▸ 練習問題:
A) リフレ派を論じた文章について、次の問いに答えなさい。
(i) 筆者は、リフレ派が使う「マクロとミクロの区別」についてどう感じているか。
(ii) 「合成の誤謬」とは、文章の中でどのような話だと説明されているか。
(iii) 高橋氏の引用では、非耐久財の個別価格が上がる理由として何が挙げられているか。
B) リフレ派を論じた文章にある「ベースマネーが所与の場合、非耐久財の個別価格は上がる。」という一文を英語に訳しなさい。
C) リフレ派を論じた文章を、最後の文の後から書き進めなさい。
____ 読む文章
もちろん「合成の誤謬」のようにミクロの視点で正しくてもマクロの視点ではかならずしもそうならないケースがあることは確かであるが、リフレ派が使う「マクロとミクロの区別」は少し違う気がする。

「合成の誤謬」はミクロレベルで意図していないことが、その合計であるマクロレベルでは起こりうるという話であるが、ここではミクロからマクロへとストーリーがはっきり繋がっており、ミクロとマクロが矛盾しているという事を意味しているわけではない。


ところが、例えば以前にも取り上げた高橋氏の

 耐久財と非耐久財があるとして、耐久財の個別価格が下がる時をイメージする。ベースマネーが所与の場合、非耐久財の個別価格は上がる。その理由は耐久財が安くなる分、余裕ができて非耐久財を買うからだ。こう考えると、ミクロの個別価格の変動がマクロの物価に影響を与えないこともわかるだろう。

http://diamond.jp/articles/-/10728?page=3

というリフレ論(?)は、ミクロでみた時になぜ耐久消費財を安く買えた人間がその余裕分をそのまま非耐久消費財の消費にまわし、さらにその結果としてその非耐久消費財の値段がマクロでの物価を維持する分だけ上がると断言できるのか全く見当がつかない。
________
____ 抽出された情報
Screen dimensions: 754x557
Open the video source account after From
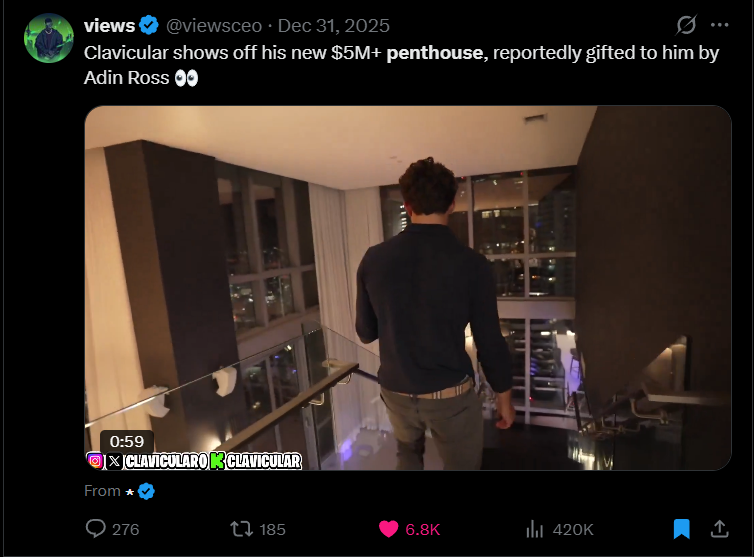click(129, 492)
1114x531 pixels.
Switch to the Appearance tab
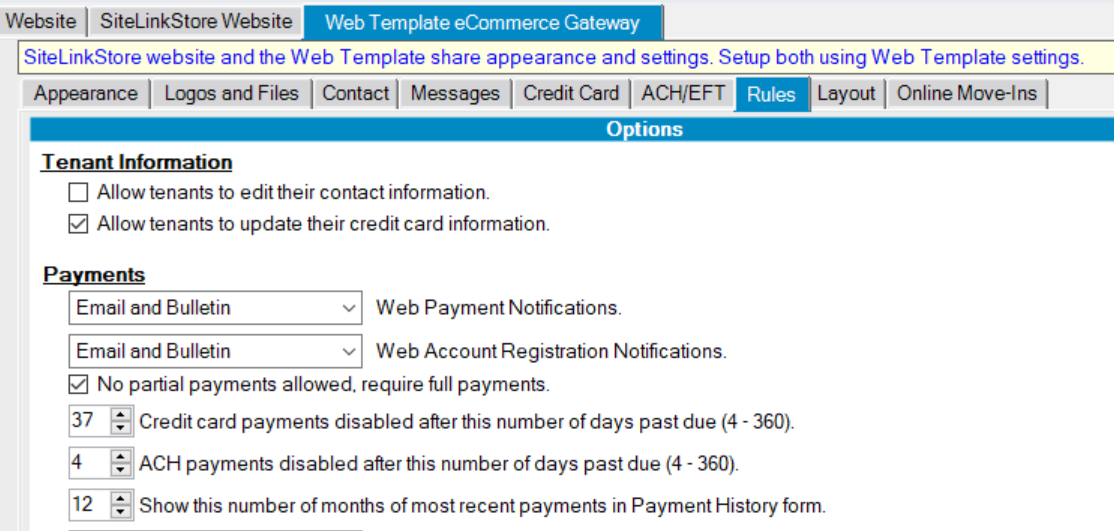click(x=86, y=94)
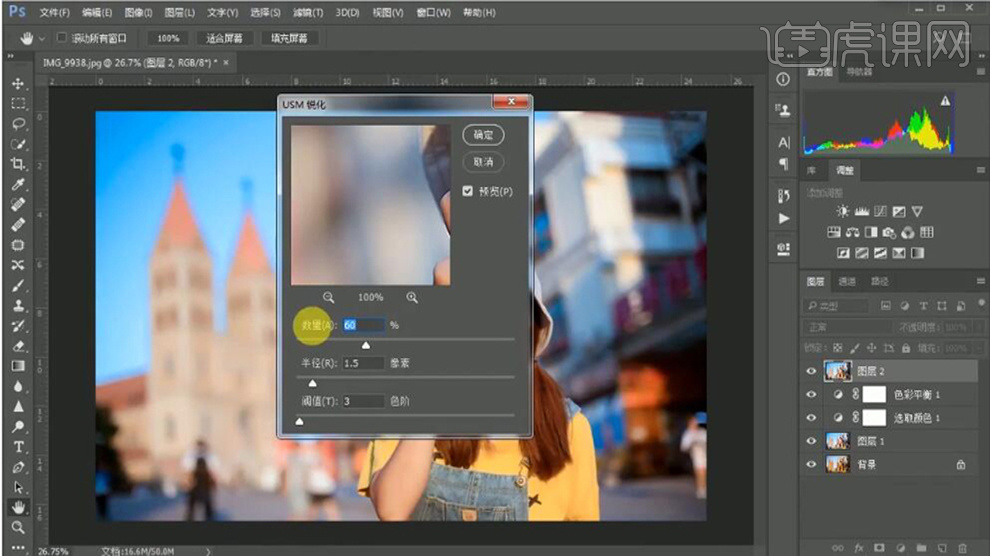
________
▸ 問題の解答:
A)
(i) 少し違う気がすると感じている。
(ii) ミクロレベルで意図していないことが、その合計であるマクロレベルでは起こりうるという話。
(iii) 耐久財が安くなる分、余裕ができて非耐久財を買うから。

B) When the base money is given, the individual prices of nondurable goods rise.

C)
ちなみにその根拠の一つはどうやら貨幣数量説と呼ばれる仮説のようであるが、マクロの仮説が正しいはずだからミクロはこうなっているはずだ、というのは本末転倒ではないだろうか?


マクロ経済学は統計熱力学に例えられることがある。 統計熱力学では記述しきれない数の各分子の全ての動きを追う代わりに各分子の動きを統計的に捉える事によって成立しているが、もちろんこの場合でも分子の動きが説明できないような理論が統計熱力学で成立することはありえない。


又、こういったリフレ論は回帰分析によって「証明」されているとの言説も多いが、回帰分析は因果関係を「証明」したりはしない。 
例えば日本の実績値でインフレ率と失業率が逆相関している(フィリップス曲線が成立している)事を持ってインフレにしさえすれば、失業率は下がるという主張が見られるが、日本の過去の実績はリフレ政策で失業率が下がるかどうかについては直接的な実証例とはならない。
そもそも「フィリップス曲線が将来にわたって維持され続けるはずだ」という主張は「日本ではスタグフレーションは起こらない」という主張を含んでいるが、どこにその様な根拠があるかについてはこれといった理論があるわけでもなさそうである。


ではこの(俗論的な)リフレ論とはなんなのかと考えれば、筆者は「還元論」ではないかと思う。


つまり経済を支えているのは貨幣なので、全て貨幣に還元して考えれば自ずと何をすべきかわかる、というのがリフレ論の根幹ではないだろうか?

その視点から見ればリフレ論は貨幣レベルへ還元すれば正しいのだから、その理論が正しいことは最初から(彼らの中では)決まっているわけであり、ミクロレベルでの矛盾に対する批判を論破する必要もないし、リフレ派の論者の間で肝心の「デフレ脱却プロセス」に食い違いがあっても気にすることはない。 何が起こるか正確に知ることは出来なくても還元的には正しいのだから最終的には良い結果が得られることは間違いないわけである。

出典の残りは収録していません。